Copy out the rows below word for word, beginning at the line that contains "Open the three-dots post options menu" and stopping after the line that contains "Looking at the screenshot, I should tap(965, 664).".

Word and element locating data:

- - - -

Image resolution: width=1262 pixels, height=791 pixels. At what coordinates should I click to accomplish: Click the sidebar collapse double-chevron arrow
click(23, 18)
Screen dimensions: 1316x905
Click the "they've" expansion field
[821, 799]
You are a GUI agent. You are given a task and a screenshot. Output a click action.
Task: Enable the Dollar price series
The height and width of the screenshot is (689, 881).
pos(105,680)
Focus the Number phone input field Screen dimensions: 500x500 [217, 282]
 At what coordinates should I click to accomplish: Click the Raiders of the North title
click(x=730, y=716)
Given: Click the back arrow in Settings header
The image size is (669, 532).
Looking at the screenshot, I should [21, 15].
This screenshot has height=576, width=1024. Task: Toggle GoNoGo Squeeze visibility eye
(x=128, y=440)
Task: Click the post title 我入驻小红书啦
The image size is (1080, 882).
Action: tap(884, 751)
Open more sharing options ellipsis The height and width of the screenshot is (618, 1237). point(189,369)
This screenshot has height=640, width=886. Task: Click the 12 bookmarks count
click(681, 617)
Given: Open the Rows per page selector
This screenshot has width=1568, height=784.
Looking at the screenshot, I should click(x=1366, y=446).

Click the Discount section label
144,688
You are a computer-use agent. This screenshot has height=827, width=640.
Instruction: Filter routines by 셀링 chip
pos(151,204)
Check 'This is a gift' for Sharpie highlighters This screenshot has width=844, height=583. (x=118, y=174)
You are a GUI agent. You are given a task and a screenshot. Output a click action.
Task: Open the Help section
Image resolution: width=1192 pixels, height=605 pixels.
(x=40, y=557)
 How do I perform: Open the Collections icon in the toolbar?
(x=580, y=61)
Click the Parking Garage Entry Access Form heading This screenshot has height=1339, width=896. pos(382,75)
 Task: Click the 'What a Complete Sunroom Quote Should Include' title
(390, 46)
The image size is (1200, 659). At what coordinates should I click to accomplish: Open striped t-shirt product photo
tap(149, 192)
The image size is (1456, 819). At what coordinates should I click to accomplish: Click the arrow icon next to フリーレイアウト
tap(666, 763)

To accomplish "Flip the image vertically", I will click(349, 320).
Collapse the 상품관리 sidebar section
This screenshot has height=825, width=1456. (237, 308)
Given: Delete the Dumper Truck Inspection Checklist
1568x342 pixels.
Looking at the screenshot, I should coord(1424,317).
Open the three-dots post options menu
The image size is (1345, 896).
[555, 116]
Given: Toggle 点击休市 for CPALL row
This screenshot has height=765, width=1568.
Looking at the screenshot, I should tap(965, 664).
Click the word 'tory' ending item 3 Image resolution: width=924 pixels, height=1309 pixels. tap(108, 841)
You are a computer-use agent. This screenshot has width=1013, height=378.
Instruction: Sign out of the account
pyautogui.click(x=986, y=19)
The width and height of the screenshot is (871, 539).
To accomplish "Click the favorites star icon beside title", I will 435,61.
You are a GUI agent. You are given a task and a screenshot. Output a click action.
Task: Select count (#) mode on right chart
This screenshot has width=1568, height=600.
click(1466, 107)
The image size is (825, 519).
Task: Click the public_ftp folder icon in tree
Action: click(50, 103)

- - - -

• **OUTPUT**:
Open the three-dots post options menu
The image size is (1345, 896).
[555, 116]
Given: Toggle 点击休市 for CPALL row
This screenshot has height=765, width=1568.
Looking at the screenshot, I should tap(965, 664).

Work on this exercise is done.